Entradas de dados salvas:
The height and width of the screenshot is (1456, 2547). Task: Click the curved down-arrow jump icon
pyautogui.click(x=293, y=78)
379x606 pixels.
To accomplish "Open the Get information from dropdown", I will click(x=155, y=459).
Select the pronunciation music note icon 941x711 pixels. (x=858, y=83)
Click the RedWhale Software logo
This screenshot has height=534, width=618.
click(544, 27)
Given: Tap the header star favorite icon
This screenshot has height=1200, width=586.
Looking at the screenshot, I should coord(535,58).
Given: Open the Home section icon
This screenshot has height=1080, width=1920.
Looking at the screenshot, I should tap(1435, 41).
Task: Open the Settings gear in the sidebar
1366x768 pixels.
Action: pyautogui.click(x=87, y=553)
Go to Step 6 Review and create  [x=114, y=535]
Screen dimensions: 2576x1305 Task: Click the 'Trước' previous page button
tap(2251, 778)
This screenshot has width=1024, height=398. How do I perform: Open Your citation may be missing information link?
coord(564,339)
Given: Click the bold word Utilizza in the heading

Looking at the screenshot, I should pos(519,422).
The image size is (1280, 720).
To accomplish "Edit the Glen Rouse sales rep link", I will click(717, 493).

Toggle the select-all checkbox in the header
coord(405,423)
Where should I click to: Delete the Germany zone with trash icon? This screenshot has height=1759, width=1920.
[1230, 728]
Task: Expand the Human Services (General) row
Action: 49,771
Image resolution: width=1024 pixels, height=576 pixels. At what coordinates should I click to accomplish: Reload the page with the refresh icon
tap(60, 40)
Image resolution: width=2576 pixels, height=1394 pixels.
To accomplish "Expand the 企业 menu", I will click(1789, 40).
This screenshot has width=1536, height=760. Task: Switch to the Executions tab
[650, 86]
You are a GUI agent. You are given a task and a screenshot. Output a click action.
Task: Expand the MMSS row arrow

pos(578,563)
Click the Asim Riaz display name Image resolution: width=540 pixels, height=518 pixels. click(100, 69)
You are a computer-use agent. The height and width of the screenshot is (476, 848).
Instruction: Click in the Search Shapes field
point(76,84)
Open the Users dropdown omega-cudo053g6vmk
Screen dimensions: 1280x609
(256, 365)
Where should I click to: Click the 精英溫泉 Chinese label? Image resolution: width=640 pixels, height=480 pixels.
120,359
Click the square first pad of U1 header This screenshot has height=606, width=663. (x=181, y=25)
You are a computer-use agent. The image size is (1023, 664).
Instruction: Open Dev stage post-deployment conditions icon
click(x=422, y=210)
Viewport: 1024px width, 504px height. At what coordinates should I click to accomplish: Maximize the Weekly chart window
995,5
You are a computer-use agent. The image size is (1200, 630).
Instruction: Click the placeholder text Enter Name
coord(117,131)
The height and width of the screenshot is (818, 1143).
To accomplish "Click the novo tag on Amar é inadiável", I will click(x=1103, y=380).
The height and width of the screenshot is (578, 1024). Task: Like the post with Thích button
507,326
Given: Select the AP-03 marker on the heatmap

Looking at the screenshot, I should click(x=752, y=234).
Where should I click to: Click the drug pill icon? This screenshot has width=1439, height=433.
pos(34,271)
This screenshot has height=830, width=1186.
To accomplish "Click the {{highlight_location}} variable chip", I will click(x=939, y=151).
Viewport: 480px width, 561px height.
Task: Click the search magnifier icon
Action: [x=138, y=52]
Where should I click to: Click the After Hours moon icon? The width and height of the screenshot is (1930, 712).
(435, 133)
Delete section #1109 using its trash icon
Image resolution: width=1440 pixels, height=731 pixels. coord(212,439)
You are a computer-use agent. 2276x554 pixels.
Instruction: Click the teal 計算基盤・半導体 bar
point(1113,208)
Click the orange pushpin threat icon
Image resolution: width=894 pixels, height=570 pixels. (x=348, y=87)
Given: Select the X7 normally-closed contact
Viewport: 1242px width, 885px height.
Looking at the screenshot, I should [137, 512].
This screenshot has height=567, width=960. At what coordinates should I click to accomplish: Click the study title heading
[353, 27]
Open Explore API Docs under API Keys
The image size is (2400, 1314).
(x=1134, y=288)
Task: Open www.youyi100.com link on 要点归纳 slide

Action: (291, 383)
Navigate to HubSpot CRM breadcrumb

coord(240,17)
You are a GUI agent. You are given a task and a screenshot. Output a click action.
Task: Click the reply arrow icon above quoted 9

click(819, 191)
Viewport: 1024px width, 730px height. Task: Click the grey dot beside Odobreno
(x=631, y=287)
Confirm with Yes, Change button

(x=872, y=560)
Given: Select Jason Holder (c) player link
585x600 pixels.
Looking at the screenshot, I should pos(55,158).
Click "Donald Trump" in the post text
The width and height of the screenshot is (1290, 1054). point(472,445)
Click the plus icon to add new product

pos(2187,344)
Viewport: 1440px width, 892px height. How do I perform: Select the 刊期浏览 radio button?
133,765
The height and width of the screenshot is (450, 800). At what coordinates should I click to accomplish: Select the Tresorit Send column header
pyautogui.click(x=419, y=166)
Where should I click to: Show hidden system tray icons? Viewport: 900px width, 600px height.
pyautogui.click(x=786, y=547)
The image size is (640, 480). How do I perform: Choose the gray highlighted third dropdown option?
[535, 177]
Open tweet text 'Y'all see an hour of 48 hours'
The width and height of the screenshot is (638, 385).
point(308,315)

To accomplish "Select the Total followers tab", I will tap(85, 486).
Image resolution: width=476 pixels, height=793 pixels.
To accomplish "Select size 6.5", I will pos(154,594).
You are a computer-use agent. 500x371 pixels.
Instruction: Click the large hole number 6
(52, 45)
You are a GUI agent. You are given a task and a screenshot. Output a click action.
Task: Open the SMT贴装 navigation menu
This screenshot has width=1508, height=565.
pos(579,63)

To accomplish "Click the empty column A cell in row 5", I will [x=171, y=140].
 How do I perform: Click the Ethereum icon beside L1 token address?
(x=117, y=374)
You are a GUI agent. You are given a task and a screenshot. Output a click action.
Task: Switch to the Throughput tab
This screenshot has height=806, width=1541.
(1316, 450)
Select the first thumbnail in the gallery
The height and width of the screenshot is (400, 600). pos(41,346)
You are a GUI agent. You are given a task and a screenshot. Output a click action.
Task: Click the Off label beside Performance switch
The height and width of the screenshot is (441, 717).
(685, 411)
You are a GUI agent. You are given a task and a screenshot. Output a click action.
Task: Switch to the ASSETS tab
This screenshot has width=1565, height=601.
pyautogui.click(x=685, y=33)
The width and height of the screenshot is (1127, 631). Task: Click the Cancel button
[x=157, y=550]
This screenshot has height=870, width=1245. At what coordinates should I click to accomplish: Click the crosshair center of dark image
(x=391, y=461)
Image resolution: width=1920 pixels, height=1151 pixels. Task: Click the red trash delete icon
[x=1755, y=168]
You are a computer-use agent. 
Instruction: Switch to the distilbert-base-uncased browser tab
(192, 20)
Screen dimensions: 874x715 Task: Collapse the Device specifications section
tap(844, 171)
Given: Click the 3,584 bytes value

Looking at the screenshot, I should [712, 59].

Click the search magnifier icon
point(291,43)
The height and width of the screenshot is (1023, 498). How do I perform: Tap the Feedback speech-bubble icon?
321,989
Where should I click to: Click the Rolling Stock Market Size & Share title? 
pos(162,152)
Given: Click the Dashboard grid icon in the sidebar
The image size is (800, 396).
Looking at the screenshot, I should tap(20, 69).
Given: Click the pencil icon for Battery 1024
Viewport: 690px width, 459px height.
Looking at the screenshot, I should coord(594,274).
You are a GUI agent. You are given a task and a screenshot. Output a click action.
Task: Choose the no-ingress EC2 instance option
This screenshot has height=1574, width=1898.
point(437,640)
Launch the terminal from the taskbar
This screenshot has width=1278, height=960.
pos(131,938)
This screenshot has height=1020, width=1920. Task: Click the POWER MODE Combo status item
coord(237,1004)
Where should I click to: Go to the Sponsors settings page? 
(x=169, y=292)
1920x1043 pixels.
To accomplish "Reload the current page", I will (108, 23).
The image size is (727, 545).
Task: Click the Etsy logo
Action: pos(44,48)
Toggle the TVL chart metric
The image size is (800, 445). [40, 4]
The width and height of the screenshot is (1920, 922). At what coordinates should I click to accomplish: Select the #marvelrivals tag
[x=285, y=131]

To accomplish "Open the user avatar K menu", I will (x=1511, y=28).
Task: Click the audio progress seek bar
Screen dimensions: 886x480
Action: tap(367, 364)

Exercício
Mostre todas as linhas acima em que aparece a palavra "Expand".

Resultado final
Task: Expand the Human Services (General) row
To accomplish "Expand the 企业 menu", I will click(1789, 40).
Task: Expand the MMSS row arrow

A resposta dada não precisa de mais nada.